■ **Task directions**: For every line in the data below that contains "Enable", copy the line.

■ **Supplied information**:
**********
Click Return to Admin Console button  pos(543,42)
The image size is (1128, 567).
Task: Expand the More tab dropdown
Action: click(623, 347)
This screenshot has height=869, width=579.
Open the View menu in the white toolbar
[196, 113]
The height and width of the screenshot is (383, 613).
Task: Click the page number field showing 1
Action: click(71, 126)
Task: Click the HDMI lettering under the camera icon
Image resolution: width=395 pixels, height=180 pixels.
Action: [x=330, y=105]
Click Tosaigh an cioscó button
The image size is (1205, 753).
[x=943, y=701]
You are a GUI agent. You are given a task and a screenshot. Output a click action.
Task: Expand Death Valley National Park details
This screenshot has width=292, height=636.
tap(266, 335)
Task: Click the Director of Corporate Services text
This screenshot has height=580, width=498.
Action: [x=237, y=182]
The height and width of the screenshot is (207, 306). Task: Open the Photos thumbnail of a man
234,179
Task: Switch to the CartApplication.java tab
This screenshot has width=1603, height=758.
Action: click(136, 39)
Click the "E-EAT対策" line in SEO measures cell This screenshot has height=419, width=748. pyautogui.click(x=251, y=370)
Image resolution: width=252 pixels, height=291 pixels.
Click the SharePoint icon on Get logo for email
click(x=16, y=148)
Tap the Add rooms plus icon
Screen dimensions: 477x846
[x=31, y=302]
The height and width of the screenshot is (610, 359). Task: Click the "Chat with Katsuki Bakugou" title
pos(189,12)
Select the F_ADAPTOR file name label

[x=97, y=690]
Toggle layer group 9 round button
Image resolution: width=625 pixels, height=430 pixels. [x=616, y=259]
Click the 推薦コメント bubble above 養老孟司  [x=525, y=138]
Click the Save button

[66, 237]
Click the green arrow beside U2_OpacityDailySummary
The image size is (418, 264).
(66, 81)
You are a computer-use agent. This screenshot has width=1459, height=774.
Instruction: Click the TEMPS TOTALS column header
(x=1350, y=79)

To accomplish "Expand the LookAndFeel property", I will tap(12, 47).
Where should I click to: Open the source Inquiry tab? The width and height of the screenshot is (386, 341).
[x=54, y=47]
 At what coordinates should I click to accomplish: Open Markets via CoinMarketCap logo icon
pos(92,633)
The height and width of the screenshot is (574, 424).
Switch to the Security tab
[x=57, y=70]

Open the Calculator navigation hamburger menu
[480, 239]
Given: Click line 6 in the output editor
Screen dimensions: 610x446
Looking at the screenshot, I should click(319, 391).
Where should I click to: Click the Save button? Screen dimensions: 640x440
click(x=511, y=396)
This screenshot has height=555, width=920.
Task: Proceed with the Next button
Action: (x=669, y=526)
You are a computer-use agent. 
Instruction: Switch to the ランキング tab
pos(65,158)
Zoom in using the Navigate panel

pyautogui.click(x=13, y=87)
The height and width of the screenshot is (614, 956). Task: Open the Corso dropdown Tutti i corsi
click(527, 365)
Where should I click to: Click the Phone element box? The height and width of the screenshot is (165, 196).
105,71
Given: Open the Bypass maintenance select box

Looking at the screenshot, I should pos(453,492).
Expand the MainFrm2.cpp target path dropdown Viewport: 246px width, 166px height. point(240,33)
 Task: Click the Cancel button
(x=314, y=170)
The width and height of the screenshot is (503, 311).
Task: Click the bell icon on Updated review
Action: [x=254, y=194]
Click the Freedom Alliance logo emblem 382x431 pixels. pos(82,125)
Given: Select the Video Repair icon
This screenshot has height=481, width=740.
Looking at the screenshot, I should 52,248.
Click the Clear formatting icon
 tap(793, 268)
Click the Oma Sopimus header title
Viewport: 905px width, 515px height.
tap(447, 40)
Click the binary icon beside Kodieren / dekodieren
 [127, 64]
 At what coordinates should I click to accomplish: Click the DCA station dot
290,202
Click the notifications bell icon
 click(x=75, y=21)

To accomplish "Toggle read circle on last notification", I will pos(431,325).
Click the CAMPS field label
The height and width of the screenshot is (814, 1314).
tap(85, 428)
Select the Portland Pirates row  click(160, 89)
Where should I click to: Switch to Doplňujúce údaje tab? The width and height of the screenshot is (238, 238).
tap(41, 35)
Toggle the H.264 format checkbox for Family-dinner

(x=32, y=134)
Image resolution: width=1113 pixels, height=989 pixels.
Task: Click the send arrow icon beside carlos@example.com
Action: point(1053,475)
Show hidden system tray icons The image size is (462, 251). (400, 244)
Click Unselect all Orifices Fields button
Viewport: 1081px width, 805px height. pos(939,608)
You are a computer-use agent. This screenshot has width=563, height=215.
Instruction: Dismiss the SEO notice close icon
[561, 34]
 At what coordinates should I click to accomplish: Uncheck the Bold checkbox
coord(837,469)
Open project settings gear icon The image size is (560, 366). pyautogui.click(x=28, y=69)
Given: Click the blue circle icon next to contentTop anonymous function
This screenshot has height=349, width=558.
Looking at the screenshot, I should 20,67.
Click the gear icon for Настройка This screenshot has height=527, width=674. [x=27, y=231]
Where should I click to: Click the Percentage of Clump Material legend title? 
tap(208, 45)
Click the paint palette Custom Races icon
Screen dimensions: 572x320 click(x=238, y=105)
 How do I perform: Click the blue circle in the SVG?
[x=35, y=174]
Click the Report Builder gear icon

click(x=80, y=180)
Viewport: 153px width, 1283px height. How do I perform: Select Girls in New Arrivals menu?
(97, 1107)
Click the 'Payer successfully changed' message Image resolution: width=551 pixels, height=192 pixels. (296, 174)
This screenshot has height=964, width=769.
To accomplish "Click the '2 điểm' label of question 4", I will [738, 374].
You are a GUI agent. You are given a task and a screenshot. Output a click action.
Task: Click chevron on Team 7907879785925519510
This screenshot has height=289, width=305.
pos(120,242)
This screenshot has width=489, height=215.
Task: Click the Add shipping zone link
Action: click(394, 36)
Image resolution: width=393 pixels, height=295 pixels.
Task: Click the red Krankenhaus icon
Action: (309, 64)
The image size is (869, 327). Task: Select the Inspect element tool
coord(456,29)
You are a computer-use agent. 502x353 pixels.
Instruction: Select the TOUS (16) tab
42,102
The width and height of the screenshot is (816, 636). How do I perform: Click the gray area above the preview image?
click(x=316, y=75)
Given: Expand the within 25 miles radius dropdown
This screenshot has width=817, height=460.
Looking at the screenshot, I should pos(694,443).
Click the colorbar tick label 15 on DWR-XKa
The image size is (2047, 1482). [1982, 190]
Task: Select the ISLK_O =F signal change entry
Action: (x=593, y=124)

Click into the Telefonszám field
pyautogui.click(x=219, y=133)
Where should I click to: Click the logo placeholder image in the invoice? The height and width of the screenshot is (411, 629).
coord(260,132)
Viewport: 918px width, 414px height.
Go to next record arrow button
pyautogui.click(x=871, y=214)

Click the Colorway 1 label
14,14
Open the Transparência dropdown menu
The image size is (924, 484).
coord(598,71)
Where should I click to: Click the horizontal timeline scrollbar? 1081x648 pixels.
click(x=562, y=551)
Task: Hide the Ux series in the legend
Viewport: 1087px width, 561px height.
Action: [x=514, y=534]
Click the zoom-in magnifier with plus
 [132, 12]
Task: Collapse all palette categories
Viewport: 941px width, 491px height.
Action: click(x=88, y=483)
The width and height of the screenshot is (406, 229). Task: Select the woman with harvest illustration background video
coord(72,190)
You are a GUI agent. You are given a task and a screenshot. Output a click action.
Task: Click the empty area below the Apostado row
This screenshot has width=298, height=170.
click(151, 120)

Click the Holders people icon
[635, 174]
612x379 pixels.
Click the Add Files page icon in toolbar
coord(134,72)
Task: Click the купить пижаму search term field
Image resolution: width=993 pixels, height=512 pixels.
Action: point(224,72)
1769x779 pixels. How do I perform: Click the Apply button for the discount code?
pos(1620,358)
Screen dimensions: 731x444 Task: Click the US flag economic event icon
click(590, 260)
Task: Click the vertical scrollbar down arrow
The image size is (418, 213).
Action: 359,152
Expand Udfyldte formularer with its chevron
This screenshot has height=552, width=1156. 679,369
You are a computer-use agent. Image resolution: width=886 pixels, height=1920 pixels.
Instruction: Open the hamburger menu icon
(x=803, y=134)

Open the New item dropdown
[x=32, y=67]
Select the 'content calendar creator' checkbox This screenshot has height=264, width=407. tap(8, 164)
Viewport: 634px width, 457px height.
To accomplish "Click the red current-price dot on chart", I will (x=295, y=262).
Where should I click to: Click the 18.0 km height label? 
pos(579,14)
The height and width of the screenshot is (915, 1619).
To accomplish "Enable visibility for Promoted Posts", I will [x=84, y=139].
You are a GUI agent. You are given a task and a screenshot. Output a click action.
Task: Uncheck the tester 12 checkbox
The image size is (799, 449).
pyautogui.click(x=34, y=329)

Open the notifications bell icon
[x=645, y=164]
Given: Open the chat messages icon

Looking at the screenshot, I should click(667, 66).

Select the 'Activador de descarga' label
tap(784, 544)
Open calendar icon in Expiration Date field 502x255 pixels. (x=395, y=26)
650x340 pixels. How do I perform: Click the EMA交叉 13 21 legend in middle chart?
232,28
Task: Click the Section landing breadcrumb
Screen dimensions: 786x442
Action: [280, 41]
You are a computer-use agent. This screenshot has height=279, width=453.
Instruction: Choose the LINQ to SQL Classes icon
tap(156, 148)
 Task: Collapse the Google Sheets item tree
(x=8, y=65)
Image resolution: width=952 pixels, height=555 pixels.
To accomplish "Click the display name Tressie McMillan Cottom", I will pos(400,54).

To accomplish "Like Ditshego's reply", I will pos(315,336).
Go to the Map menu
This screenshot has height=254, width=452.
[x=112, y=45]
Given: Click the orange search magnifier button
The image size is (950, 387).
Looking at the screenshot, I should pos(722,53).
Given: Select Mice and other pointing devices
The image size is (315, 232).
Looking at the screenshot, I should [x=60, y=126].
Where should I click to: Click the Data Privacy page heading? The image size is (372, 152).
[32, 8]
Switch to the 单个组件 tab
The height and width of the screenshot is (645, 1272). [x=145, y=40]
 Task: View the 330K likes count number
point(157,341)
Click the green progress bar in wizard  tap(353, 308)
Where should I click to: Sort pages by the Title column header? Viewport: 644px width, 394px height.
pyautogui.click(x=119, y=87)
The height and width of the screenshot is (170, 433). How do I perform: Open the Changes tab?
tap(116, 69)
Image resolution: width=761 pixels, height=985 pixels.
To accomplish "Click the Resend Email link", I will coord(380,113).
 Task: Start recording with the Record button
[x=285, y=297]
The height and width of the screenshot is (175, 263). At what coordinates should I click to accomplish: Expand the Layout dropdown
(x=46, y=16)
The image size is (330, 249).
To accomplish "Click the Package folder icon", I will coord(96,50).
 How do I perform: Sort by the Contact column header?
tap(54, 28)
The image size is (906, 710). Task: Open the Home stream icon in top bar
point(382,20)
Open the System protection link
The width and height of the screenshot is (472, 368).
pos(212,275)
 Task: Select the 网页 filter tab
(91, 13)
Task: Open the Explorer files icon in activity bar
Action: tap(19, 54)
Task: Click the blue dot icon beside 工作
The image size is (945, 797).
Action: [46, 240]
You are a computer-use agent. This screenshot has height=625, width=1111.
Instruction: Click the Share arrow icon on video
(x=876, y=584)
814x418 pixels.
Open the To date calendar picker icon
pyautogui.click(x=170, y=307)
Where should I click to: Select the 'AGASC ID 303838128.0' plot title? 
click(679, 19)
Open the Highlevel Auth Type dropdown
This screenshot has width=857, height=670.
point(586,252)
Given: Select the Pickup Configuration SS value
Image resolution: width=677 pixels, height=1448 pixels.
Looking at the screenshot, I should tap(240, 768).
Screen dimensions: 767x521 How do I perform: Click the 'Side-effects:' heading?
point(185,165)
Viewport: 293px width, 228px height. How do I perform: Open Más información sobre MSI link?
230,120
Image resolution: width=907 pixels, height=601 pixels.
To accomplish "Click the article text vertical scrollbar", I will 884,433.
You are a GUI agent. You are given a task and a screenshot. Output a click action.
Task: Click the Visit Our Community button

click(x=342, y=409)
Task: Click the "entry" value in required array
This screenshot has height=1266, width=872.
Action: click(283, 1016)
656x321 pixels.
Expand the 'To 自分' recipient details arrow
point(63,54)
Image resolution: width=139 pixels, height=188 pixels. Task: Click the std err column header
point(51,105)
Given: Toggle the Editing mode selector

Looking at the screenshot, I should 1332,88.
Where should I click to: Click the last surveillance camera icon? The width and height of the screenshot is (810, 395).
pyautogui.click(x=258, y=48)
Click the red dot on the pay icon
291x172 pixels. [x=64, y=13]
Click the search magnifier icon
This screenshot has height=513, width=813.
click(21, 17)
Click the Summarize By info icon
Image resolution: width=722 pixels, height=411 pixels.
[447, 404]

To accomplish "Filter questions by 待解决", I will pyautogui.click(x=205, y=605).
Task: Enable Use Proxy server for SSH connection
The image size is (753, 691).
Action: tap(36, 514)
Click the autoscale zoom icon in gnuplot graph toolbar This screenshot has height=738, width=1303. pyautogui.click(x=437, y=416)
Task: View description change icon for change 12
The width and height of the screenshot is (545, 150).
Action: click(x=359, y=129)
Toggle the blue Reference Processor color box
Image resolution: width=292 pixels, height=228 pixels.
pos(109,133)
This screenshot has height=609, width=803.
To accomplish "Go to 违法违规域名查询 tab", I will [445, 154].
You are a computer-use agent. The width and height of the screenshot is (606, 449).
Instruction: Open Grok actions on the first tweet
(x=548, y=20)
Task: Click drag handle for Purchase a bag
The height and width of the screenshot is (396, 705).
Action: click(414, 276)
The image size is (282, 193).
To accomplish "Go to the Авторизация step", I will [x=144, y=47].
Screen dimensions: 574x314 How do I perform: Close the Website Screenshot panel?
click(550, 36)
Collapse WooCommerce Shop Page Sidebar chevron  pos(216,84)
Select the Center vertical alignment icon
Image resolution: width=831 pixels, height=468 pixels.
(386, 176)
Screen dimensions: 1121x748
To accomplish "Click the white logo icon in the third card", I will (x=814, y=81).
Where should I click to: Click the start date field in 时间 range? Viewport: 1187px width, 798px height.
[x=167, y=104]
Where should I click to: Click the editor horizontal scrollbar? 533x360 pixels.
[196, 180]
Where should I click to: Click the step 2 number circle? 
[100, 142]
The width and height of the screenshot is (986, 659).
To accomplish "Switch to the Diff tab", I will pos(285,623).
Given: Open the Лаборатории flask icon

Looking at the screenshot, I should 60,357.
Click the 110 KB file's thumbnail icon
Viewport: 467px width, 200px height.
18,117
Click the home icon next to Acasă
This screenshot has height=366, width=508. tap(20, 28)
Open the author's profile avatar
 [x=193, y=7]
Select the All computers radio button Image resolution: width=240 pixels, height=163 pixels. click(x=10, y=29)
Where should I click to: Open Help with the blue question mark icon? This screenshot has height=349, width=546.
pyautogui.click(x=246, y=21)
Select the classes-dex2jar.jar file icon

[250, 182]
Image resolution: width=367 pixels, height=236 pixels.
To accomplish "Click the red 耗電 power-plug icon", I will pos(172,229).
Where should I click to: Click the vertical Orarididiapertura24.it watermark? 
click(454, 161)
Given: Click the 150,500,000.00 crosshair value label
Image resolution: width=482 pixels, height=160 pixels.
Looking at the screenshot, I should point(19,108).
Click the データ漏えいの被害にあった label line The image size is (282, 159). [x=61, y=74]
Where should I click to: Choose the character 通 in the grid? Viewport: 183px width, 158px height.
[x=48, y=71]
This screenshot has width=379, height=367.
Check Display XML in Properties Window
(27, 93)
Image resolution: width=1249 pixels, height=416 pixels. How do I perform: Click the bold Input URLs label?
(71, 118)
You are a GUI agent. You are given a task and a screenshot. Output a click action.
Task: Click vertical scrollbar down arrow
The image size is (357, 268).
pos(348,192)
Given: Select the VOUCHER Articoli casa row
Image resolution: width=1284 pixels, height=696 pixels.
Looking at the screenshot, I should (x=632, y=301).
**********
■ **Result of this task**:
To accomplish "Enable visibility for Promoted Posts", I will [x=84, y=139].
Task: Enable Use Proxy server for SSH connection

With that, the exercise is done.